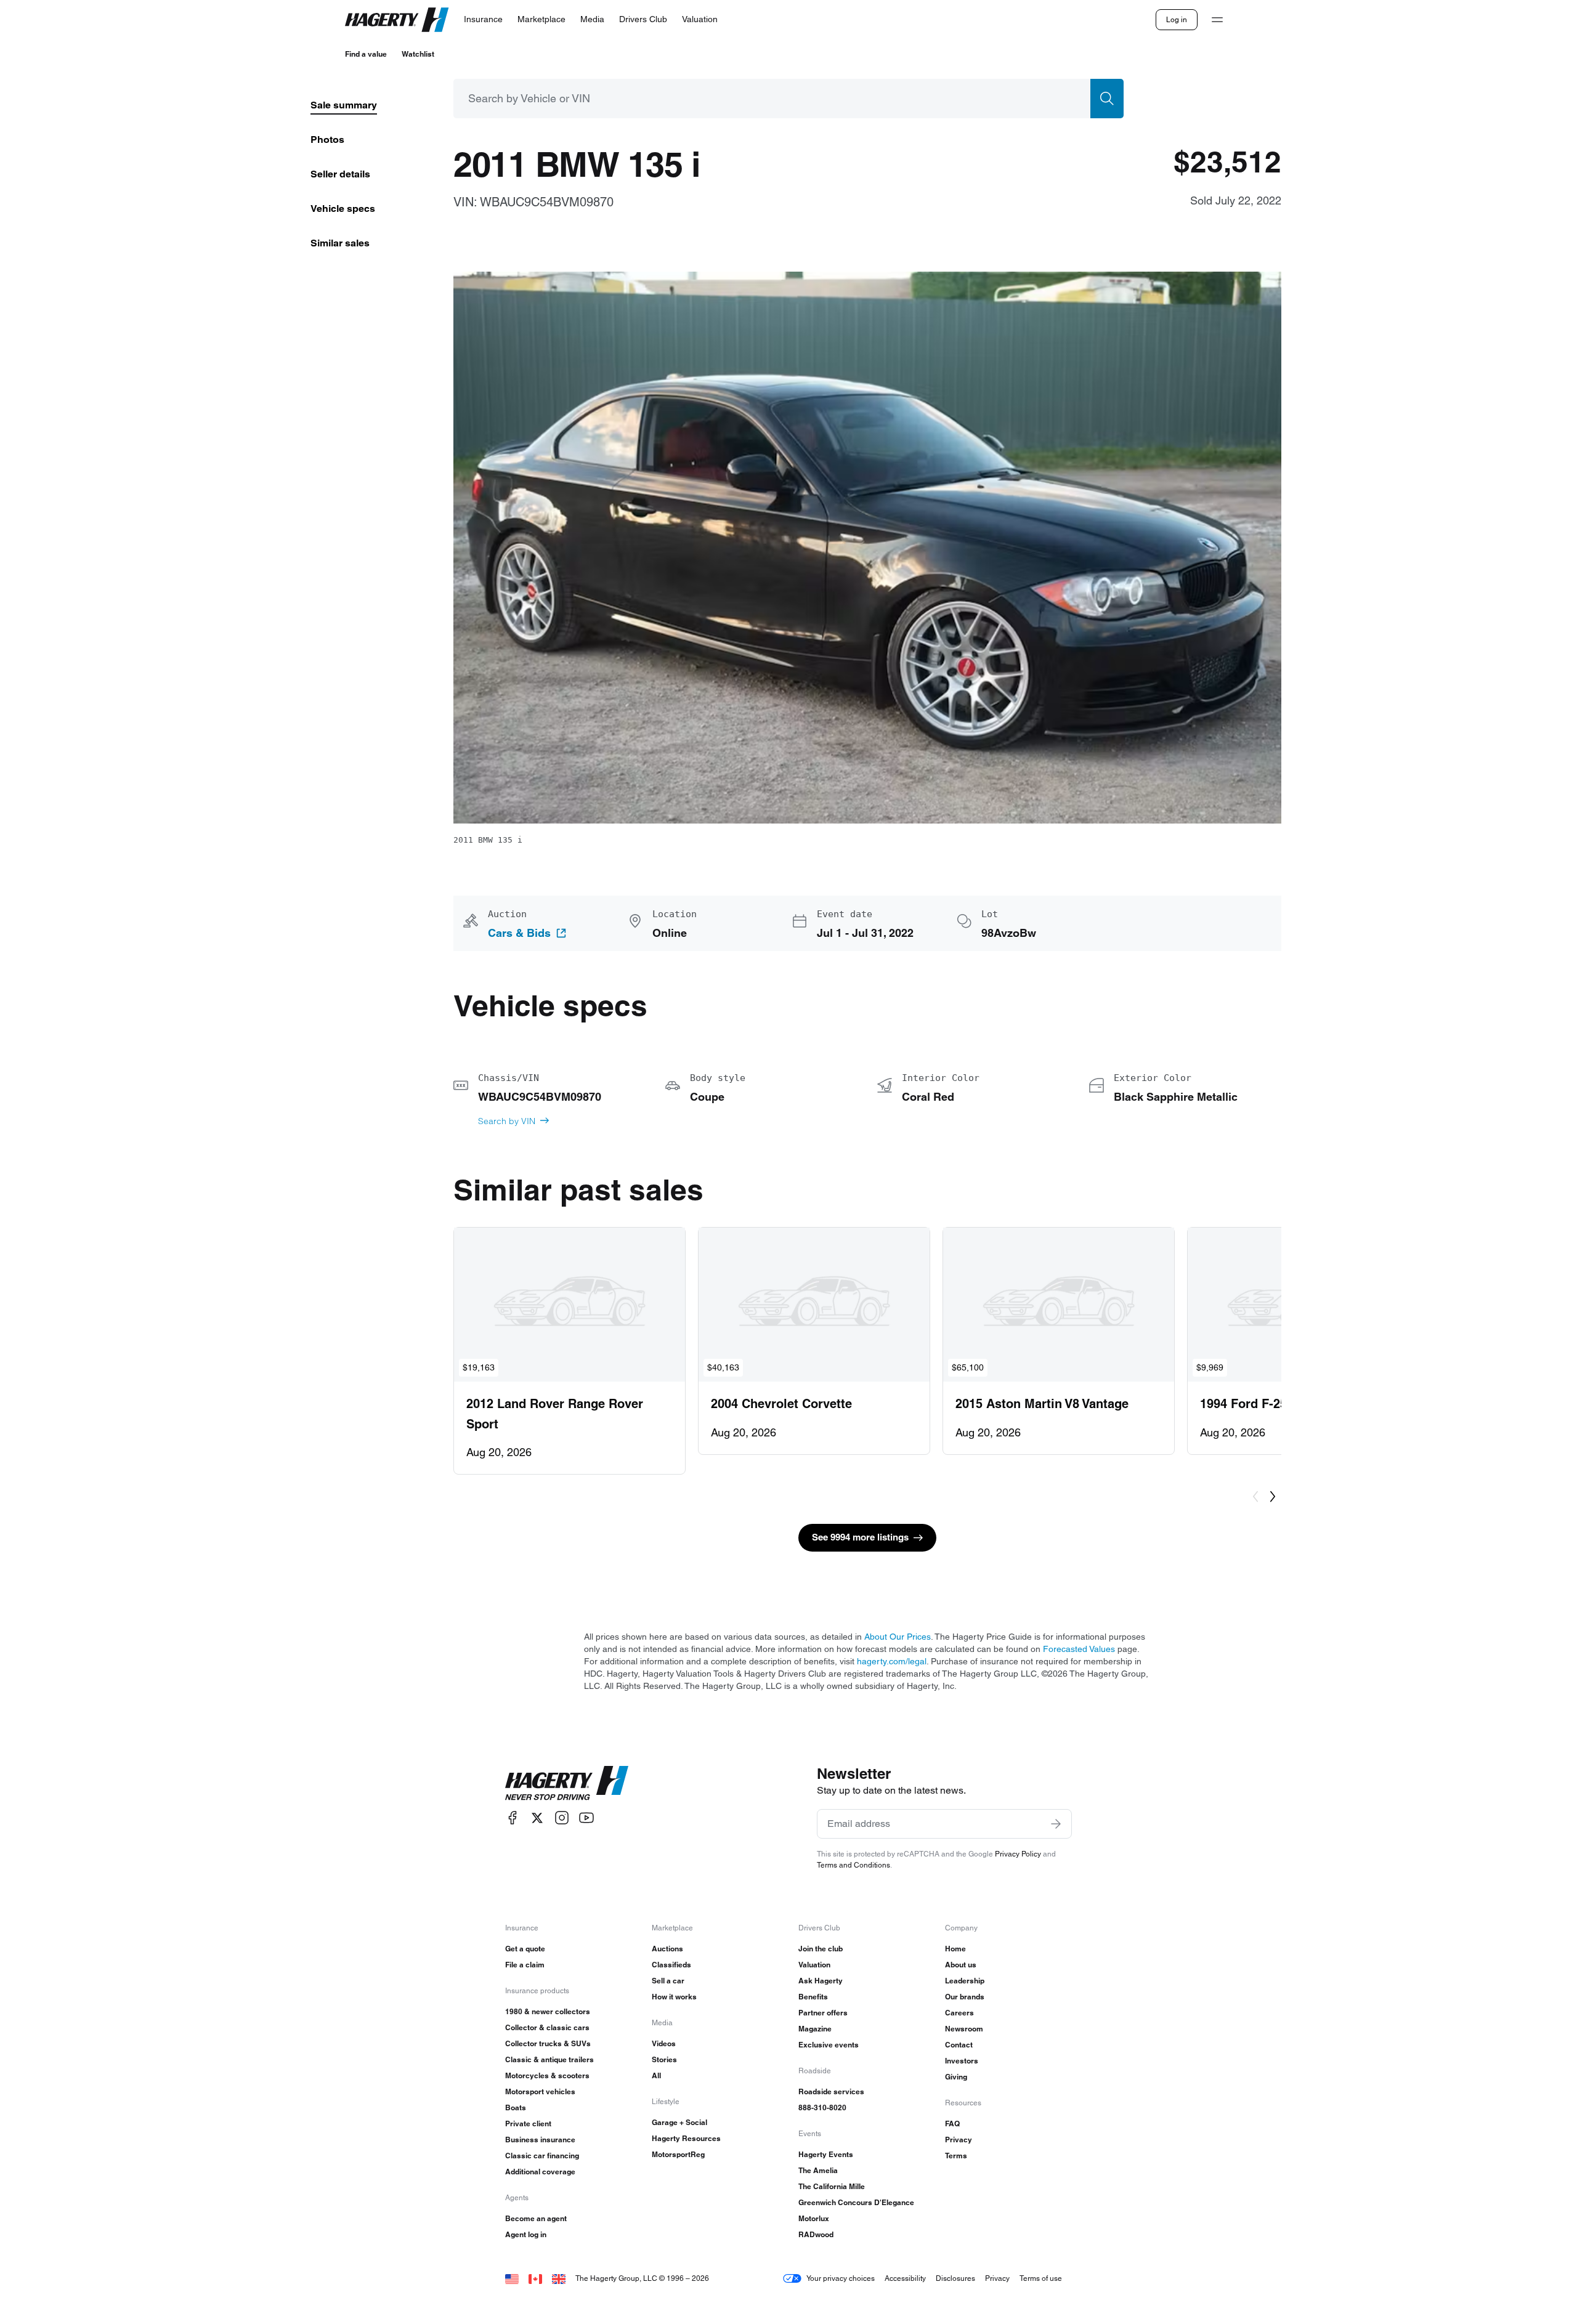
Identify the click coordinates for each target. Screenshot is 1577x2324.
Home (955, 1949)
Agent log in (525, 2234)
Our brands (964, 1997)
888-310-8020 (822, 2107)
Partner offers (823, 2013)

○ ○ ○ ○ ○

> _The problem_: Could you copy exactly the lines from the one containing "Home (955, 1949)" through the end of the records above, and nothing more?

> _Exercise output_:
Home (955, 1949)
Agent log in (525, 2234)
Our brands (964, 1997)
888-310-8020 (822, 2107)
Partner offers (823, 2013)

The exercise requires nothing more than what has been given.